Interview exclusive

SOS-Arvel [SOS]  Tout d’abord, merci de nous accorder cette interview. C’est vraiment exceptionnel qu'une montagne ne reste pas de marbre.

Monts d’Arvel [MA]  Hélas, c’est pour pousser un cri au secours !

[SOS] Que s'est-il passé ?

[MA]  Je regarde depuis longtemps tout ce petit monde qui s’affaire à mes pieds. Les Romains prélevaient déjà, à la pioche, des morceaux de ma chair pour en faire leurs premières voies romaines. J’en étais plutôt fier, et ça ne me causait pas trop de mal.

[SOS] Et plus récemment, l’église de Montreux, aussi construite avec la pierre d'Arvel.

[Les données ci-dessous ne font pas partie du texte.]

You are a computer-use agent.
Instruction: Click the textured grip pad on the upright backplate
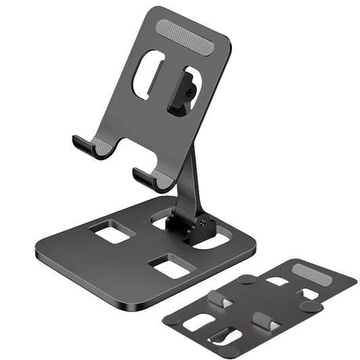[x=185, y=34]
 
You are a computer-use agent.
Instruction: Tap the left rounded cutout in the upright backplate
[x=148, y=74]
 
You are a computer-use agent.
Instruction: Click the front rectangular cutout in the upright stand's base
[x=171, y=266]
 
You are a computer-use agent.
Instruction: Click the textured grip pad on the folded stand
[x=313, y=275]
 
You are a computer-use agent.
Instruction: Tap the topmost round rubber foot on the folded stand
[x=248, y=278]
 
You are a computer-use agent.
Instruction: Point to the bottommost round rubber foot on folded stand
[x=229, y=351]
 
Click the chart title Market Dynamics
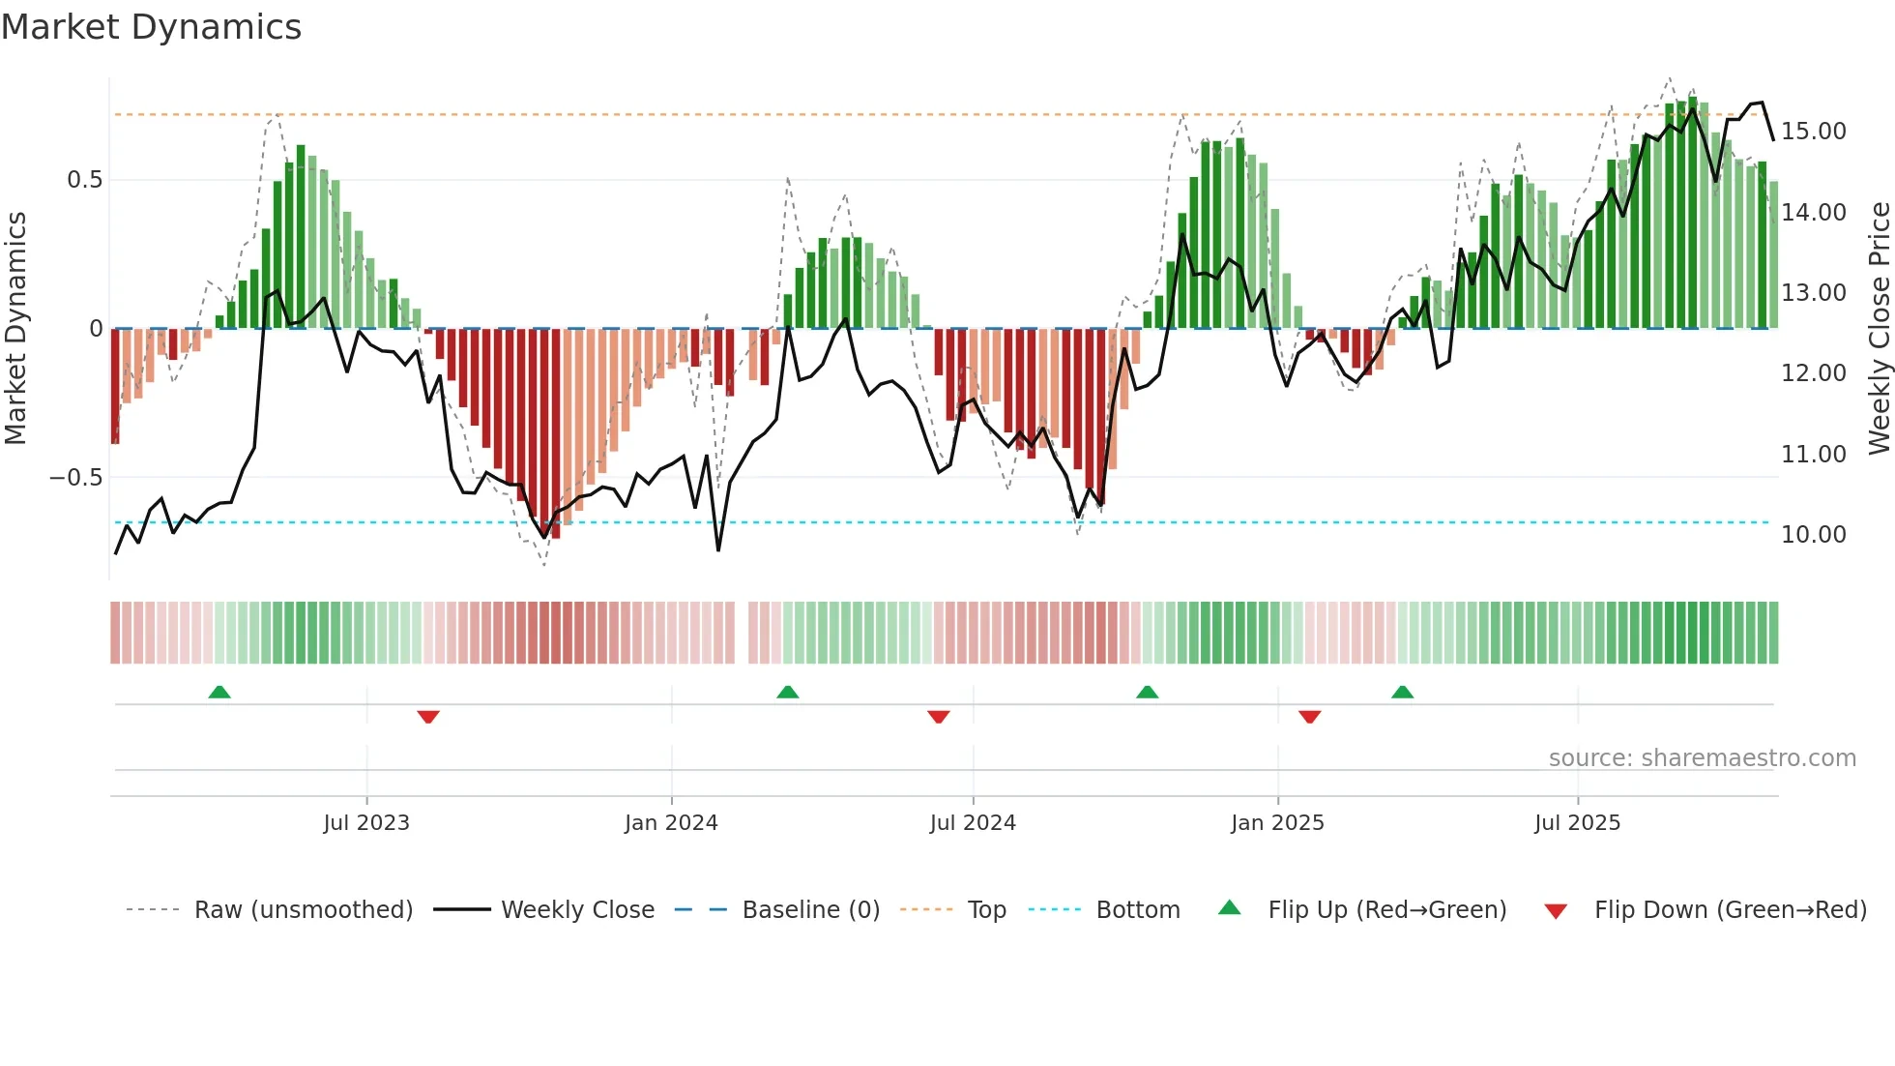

[MA]  Mais soudain, la folie s’est emparée de quelques-uns. Avec leurs machines, à grandes quantités d’explosifs, ils ont arraché des pans entiers de ma peau verdoyante et de mes entrailles. Je suis défiguré, et voilà que je les entends dire qu’il vont me torturer davantage. J’ai déjà beaucoup saigné.

[SOS] Que voulez-vous dire ?

[MA] Quand la douleur devient trop forte, vous avez dû apercevoir mon sang qui brille dans les balafres que l’on m’a infligées, à l’heure du coucher du soleil. Je suis pacifiste, mais il arrive que certains morceaux de ma chair tombent, comme si j’étais atteint de la lèpre, et tuent de malheureux ouvriers qui ne faisaient qu’obéir aux ordres.

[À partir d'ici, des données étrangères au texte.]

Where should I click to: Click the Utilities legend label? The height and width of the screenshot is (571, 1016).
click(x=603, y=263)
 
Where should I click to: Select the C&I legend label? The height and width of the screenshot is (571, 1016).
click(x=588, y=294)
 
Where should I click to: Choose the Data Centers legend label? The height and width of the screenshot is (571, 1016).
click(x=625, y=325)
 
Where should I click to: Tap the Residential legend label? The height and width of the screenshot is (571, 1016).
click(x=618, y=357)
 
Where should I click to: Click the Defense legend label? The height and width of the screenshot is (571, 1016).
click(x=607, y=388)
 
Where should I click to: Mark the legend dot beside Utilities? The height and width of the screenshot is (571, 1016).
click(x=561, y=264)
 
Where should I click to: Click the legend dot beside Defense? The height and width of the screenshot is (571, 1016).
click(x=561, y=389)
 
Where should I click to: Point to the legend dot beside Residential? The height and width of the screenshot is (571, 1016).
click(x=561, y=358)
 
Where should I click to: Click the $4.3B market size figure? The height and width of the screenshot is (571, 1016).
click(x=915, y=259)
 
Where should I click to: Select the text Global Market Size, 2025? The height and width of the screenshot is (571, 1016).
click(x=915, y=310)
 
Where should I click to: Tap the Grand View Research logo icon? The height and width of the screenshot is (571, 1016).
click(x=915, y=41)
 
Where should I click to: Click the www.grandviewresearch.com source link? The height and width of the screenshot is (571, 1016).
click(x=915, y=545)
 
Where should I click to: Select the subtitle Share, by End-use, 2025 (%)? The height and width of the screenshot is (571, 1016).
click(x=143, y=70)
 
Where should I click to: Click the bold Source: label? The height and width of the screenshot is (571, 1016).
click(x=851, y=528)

[SOS] Comment voyez-vous votre avenir ?

[MA] Avec inquiétude. J’aurais voulu pouvoir encore me présenter dans mon plus beau costume aux générations qui vous succéderont. Je crains pourtant qu’ils ne trouvent qu'une montagne malade, où résonnent les détonations, exploitée à outrance, contre laquelle on aura posé quelques cataplasmes de verdure bien ridicules. Quand je pense que j’ai nourri par ma pierre les ancêtres de ceux qui vivent maintenant à mes pieds, et aujourd’hui pratiquement aucun d’entre eux ne prend ma défense. Je me sens trahi.

[SOS] De qui parlez-vous ?

[MA] Ils se reconnaîtront eux-mêmes. Je ne donnerai même pas un morceau de ma chair pour leur pierre tombale. Et les générations qui suivront n’oublieront jamais leurs noms. Ils resteront gravés dans mes balafres.

[SOS] Qu’attendez-vous ?

[MA] On décide de mon sort dans des bureaux bien éloignés. J’ai besoin du soutien de toutes celles et ceux qui veulent défendre une noble cause: ma survie. Quelques personnes courageuses se sont déjà engagées pour moi. J’espère que leurs troupes grandiront.

[SOS] D’ailleurs, un site Internet existe déjà, www.sos-arvel.ch, qui rapportera vos paroles.

[MA] Agissez vite ! Je sens de nouveau les détonations et les machines qui me déchirent.